The objective of Professor Negoita in this book is “to present the role of fuzzy systems in knowledge engineering so that it is accessible to a wide audience. . . .” The book is introductory and features many good examples. The 190 pages are divided into seven chapters. Each chapter has its own well-annotated bibliography. An appendix on Categorical Analysis of Logic is included at the end.

Chapter 1, the Introduction, is something like an executive overview; it covers a number of concepts that are dealt with in more depth in later chapters. It also presents some observations about the computer revolution and the impact of expert systems, as well as the use of fuzzy sets in representing vagueness. It ends in a brief historical note of how the concepts originated.

Chapter 2, Exact and Inexact Reasoning in Knowledge Representation, begins with a discussion of rules and inferences. Then it introduces the idea of “degrees of belief,” along with several ways of representing and propagating uncertainty. Next the theory of categories is introduced. I found this distracting because the reader is suddenly swamped with new nomenclature, diagrams, and concepts which are not defined very well.

Chapter 3, Fuzzy Sets, addresses the central issue: how to express and propagate vagueness with fuzzy sets. The reader is led into the subject from an intuitive standpoint--no theorems are stated or proved. The algebra is presented with a number of illustrations. The chapter ends with a short discussion of the category of fuzzy sets.

Chapter 4, Knowledge Representation, refers back to knowledge engineering and its use of production rules. Production rules and fuzzy sets are combined, and the reader is shown how to derive the fuzzy result of a production rule. The discussion on linguistic variables is good because of the examples.

Chapter 5, Approximate Reasoning, picks up where Chapter 4 left off and introduces the concepts of approximate reasoning and the use of truth variables. The knowledge diagrams introduced in the earlier chapters are next illustrated with examples. Finally, value questions and, very briefly, variable questions are discussed with some suggestion of predicate logic forms.

Chapter 6, Knowledge Engineering in Decision Support Systems, is the best chapter of the book. Although the examples are taken from a management decision context, they illustrate the ideas fairly well. It takes some doing to work through the examples and come up with the same results as in the book because the explanations are not as complete as they could be. Qualitative inquiries, linguistic variables, consequences of policy statements, and use of planning/forecasting with fuzzy dynamic models are the topics considered here.

Chapter 7, Knowledge Engineering in Management Expert Systems, returns to the use of production rules combined with linguistic variables, and it hedges in semantic systems. The idea of the use of verbal models to represent the domain experts’ knowledge is presented.
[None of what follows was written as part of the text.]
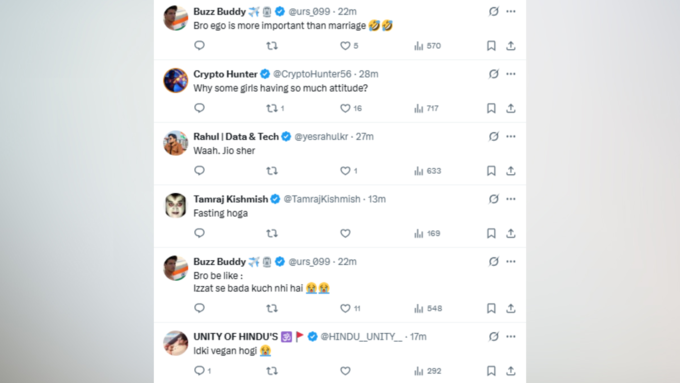The width and height of the screenshot is (680, 383).
Task: Open three-dot menu on Tamraj Kishmish's tweet
Action: pos(511,199)
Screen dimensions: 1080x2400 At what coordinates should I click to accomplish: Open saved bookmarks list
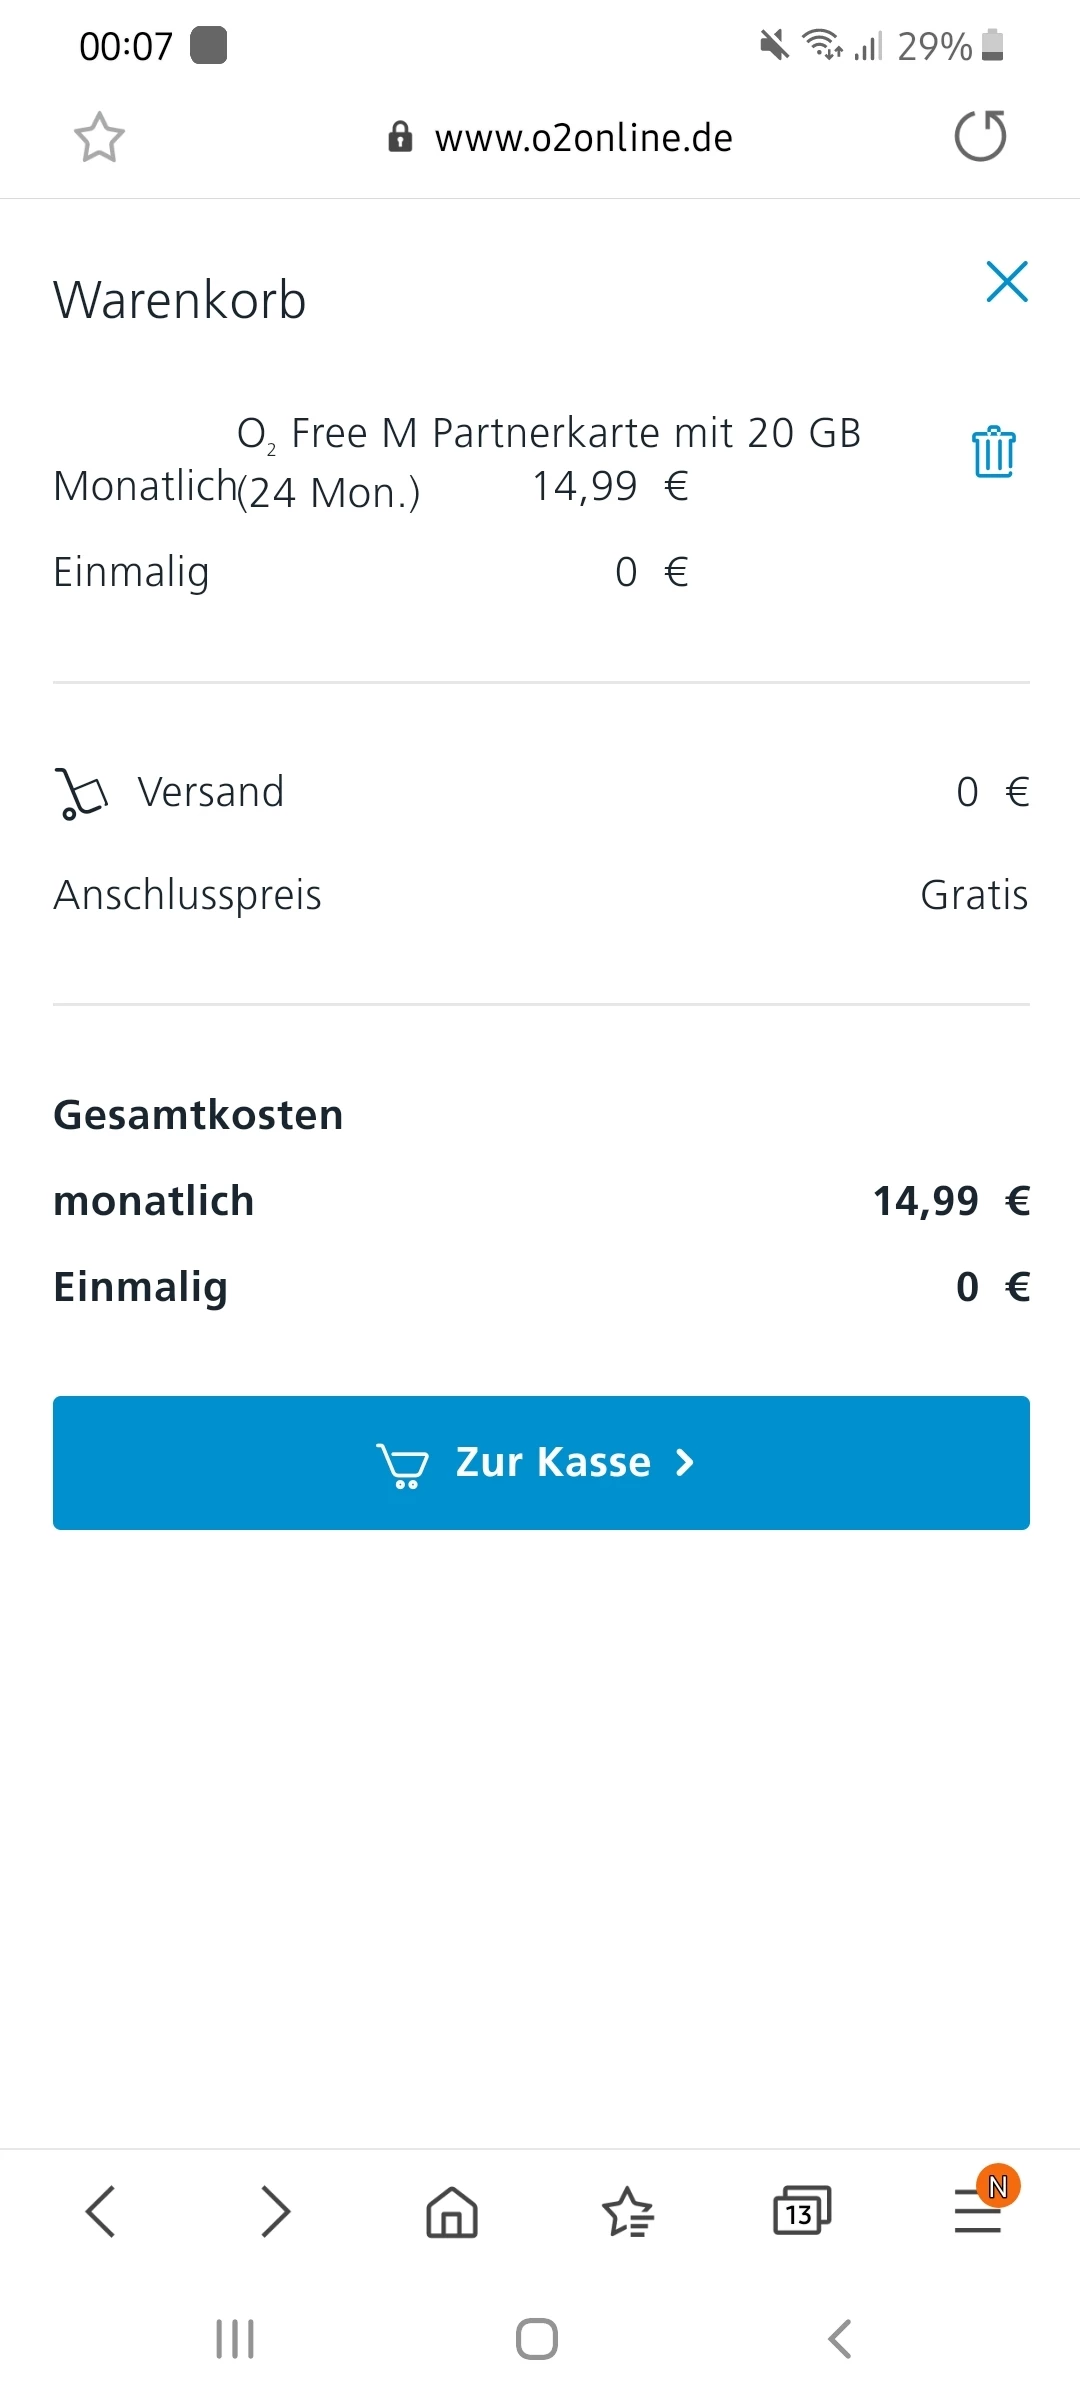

This is similar to production rules; however, instead of IF-THEN statements, the knowledge is in the form of semantic statements about the elements and relationships (the vocabulary) of the domain of discourse. This, together with rewrite rules, initial conditions, and query statements, drives the inference process to respond with linguistic values, i.e., the answers.

In summary, this book’s material is for someone relatively new to the subject of fuzzy sets, or even new to expert systems. Hence, it presents the material in a conversational style. There are no proofs and no problem sets. It is good for the untrained reader. If further reading is to be done, the annotated references provide an excellent guide. However, the great deal of research work which has been done with fuzzy systems in control systems is not mentioned.

Other criticisms are as follows: (1) The use of analytical forms to express the membership functions instead of vectors or arrays (as is done in this book) is alluded to once but never developed. This makes the illustrations easier to understand but shortchanges the book’s completeness. (2) The author is convinced that the APL language is the one to use for this type of knowledge representation. This will immediately get the attention of LISP and PROLOG advocates. However, the material does not rely on APL syntax explicitly.

The book is interesting. It attempts to fulfill a current need. That need is for a book on the subject of fuzzy sets that provides a balance among rigor, clear explanations and examples, and problems (however “contrived”) for the reader.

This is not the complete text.